Exactly. Essentially the spectro meter creates a profile looking at the spectral characteristics of your specific display. That information is used as a reference and then transfered to your tristimulus meter. You then get the best of both worlds: Increased accuracy from the Spectro, Increased low light sensitivity and measurement speed from the Tristim.

We do the same procedure using a $30k Spectroradiometer as a reference to add profiles on our meters before they ship. In our case, we're using reference displays in our labs that have been found to behave with typical spectral characteristics for a given technology (LCD, LED, CRT, etc). In the users' cases, they can now do this on their own display(s). This is very helpful since displays will slightly vary with their unique spectral characteristics, even when comparing among the same technology.


----------



## lcaillo (May 2, 2006)

Are you considering a rental program that includes a limited time use of the software and meter? It seems to me that many may want to DIY a calibration and not invest in the equipment and software for a one time use.


----------



## louerhardt (Jul 19, 2010)

Good question! We don't really have a way to rent the software, since the calibrator is purchasing a key. In those cases (for a one-time calibration) we would be happy to recommend a nearby CalMAN Professional to assist you. There are very accurate and powerful tools available to pros, and many of the ISF calibrators are offering fairly robust calibrations for about $300 or so. That varies slightly by area and on your specific needs.

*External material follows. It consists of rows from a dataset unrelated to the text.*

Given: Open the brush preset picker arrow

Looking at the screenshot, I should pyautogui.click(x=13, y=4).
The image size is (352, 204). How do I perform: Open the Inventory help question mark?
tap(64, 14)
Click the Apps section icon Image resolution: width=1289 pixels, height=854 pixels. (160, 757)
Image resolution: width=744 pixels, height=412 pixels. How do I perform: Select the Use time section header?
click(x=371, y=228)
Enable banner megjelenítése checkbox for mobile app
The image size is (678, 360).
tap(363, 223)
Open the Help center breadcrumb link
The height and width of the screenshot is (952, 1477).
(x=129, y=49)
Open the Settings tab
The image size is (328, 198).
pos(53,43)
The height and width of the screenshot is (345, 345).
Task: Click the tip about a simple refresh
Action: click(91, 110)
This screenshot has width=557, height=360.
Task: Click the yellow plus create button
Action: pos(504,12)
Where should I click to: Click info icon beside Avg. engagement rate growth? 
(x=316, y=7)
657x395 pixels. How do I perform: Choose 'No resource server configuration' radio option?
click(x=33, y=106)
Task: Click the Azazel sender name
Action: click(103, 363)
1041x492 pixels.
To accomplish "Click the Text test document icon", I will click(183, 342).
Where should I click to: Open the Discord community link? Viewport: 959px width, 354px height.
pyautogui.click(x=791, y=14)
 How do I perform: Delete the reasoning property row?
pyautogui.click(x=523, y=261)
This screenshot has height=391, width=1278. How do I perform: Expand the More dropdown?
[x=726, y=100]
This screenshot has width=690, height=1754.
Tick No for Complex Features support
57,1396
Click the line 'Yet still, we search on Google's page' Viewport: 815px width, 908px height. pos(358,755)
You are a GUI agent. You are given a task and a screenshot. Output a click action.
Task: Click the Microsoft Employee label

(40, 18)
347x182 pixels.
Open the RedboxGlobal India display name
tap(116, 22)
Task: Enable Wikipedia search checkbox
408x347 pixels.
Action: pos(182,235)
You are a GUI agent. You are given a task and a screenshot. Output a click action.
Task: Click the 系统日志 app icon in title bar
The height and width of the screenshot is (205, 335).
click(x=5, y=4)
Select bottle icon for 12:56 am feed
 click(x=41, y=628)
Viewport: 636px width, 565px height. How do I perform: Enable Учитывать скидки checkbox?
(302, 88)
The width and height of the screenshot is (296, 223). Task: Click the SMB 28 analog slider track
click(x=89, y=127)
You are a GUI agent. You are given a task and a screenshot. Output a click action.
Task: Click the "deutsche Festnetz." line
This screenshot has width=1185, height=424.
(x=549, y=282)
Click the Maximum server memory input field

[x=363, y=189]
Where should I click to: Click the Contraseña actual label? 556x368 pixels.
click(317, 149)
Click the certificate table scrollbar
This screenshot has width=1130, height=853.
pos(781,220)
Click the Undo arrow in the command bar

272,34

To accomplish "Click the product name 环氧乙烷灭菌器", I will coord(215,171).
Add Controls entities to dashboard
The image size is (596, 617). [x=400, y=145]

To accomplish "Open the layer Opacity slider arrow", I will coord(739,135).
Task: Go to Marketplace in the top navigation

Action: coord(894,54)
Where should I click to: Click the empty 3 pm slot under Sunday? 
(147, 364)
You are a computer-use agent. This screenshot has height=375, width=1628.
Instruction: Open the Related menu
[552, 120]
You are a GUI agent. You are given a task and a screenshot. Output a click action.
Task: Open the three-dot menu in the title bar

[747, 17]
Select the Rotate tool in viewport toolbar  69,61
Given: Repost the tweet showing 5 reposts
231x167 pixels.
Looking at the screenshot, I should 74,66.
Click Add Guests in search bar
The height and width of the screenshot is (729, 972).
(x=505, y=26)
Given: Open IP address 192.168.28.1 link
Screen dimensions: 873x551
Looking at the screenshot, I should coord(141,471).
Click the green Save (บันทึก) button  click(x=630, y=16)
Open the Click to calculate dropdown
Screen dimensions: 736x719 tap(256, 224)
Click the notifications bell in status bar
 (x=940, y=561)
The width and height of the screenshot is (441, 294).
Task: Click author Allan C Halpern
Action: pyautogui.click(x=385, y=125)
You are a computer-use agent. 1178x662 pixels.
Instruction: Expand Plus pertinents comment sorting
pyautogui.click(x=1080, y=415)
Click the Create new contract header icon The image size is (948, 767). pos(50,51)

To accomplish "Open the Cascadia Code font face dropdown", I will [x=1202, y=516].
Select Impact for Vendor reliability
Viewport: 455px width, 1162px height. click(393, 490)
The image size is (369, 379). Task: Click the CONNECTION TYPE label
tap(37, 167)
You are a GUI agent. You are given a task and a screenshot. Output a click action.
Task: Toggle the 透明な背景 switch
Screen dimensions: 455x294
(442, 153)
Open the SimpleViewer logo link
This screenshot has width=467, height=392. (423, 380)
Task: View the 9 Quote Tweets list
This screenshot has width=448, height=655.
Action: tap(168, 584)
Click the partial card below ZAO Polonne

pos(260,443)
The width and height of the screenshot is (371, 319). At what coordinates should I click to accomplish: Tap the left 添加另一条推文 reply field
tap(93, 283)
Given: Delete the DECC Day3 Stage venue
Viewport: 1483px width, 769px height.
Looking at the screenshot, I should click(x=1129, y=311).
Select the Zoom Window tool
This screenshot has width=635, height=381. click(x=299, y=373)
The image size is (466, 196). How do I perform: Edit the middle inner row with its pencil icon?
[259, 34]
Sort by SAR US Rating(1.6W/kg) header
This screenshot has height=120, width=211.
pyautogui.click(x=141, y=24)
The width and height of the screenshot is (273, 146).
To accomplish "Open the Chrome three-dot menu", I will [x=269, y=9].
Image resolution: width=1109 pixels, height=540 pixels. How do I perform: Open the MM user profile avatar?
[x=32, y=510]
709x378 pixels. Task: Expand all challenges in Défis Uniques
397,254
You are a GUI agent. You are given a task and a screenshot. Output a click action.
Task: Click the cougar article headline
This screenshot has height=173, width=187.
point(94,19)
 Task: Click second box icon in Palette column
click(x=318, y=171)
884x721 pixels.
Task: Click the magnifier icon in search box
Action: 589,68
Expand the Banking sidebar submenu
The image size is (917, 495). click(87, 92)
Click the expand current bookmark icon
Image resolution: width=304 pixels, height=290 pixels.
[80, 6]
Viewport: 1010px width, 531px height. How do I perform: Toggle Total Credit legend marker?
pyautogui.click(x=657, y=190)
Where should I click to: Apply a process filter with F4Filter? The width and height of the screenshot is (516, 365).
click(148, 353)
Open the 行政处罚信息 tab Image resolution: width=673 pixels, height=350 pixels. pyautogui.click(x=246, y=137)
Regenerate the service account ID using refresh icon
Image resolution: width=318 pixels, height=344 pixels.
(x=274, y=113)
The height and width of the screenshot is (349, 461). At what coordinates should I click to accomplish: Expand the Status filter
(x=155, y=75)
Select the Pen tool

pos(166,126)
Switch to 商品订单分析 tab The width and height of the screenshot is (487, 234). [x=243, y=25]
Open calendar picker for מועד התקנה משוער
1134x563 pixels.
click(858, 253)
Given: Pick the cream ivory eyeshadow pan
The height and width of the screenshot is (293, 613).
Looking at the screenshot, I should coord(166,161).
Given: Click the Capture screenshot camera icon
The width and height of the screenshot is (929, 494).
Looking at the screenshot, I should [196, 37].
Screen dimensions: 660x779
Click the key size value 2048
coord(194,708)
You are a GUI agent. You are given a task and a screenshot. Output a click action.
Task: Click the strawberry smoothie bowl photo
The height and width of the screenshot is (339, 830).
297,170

For the DIY folk, we _DO_ also offer some very nice entry-level packages for a bit less than that. Even if you are new to calibrating, you can easily remain budget-conscientious and still have access to all the support channels we have available. It is also worthy of mention that as displays age and change, so does their performance. Thus, annual or semi-annual recalibrations are often recommended to maintain optimum performance. This is another definite advantage (economically speaking) for the do-it-yourselfer.


----------



## mechman (Feb 8, 2007)

lcaillo said:


> I will be interested to get your feedback on the class, mech. It is very ambitious, trying to get so much into one day.


Will do Len. The class was full and due to my lousy yahoo email account, I didn't verify my registration until yesterday. Steve Jackson helped me get into the course. :T 

I was actually shocked at the response from the professional side. I really didn't think it would fill up but it did rather quickly. Steve tells me there's not as much enthusiasm for the Enthusiast course though. It may be canceled if there aren't more sign-ups. So if there are any calibration enthusiasts out there near Minneapolis, I'd recommend going just so you can understand the process better. I'd bet you can learn more in this short 3 hour course than you can browsing the internet. I guess I shouldn't say 'more', but you'll get the info you need quicker. If anyone is interested they can sign up here.

I've used version 4 a couple times so far and I like what I see. But I haven't put it through the paces like I did with version 3. I really need to get through the tutorials so that I can create some custom layouts.


----------



## lcaillo (May 2, 2006)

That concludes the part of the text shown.